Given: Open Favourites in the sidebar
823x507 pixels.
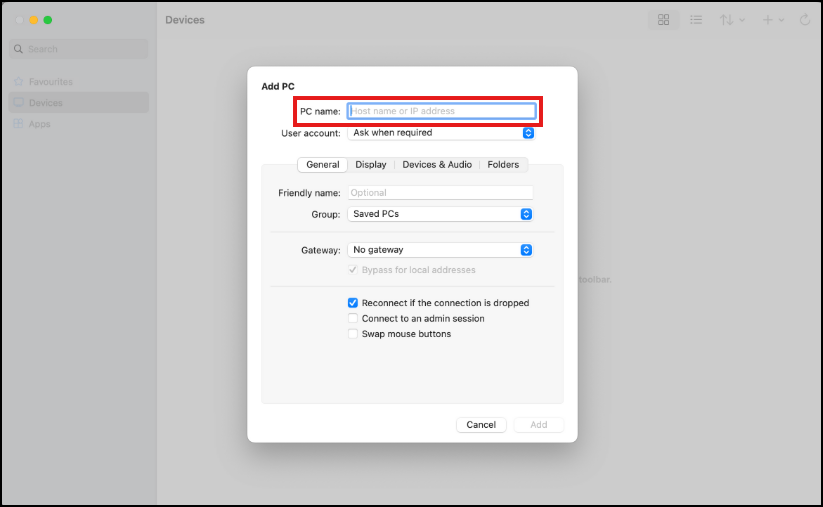Looking at the screenshot, I should [x=50, y=82].
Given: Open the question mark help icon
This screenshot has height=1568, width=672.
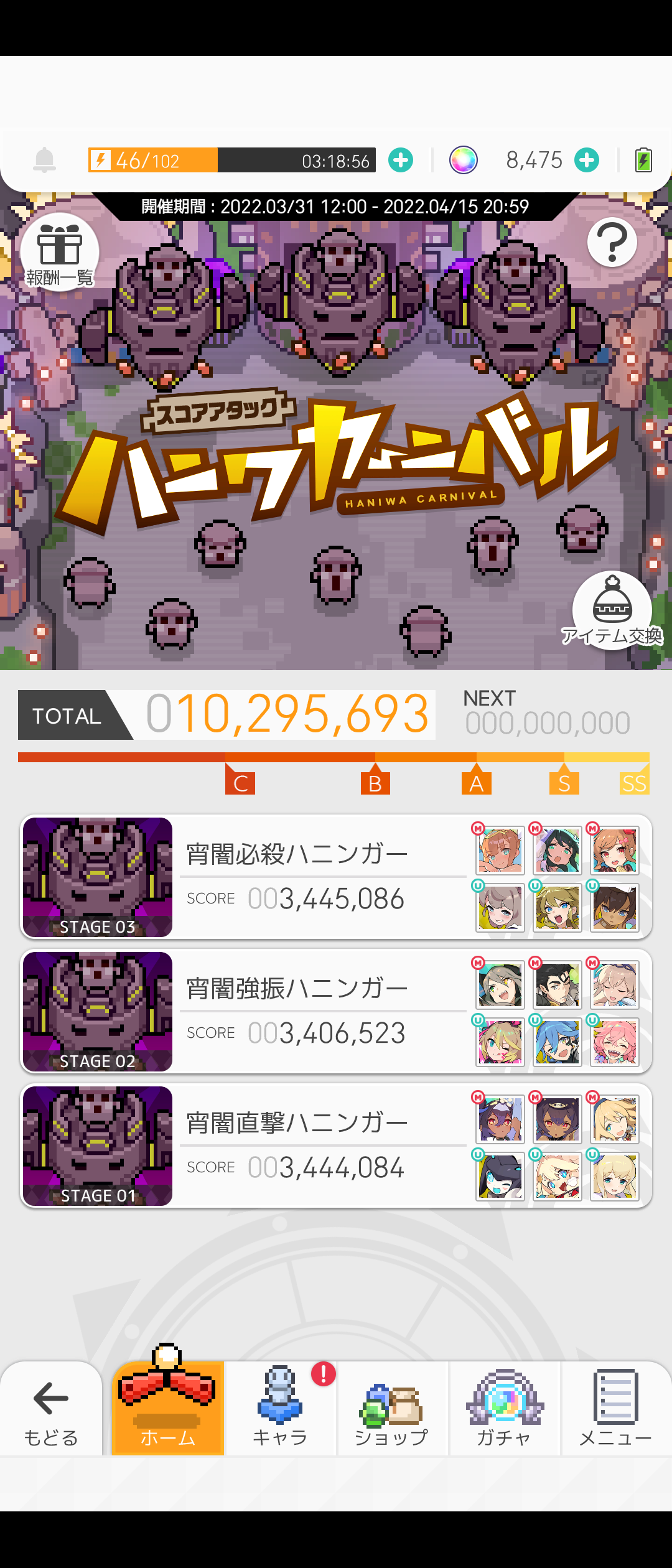Looking at the screenshot, I should point(612,242).
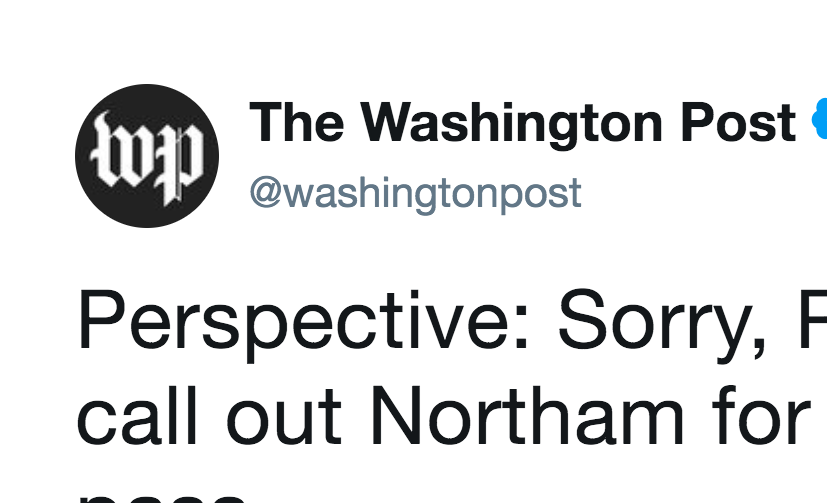This screenshot has height=503, width=827.
Task: Click the blue verified badge
Action: pyautogui.click(x=820, y=120)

================================

Required work. Copy every item above word for word, leaving out the pictures.

Task answer.
Given: Open Favourites in the sidebar
823x507 pixels.
Looking at the screenshot, I should [x=50, y=82].
Given: Open the question mark help icon
This screenshot has height=1568, width=672.
Looking at the screenshot, I should point(612,242).
This screenshot has height=503, width=827.
Task: Click the blue verified badge
Action: pyautogui.click(x=820, y=120)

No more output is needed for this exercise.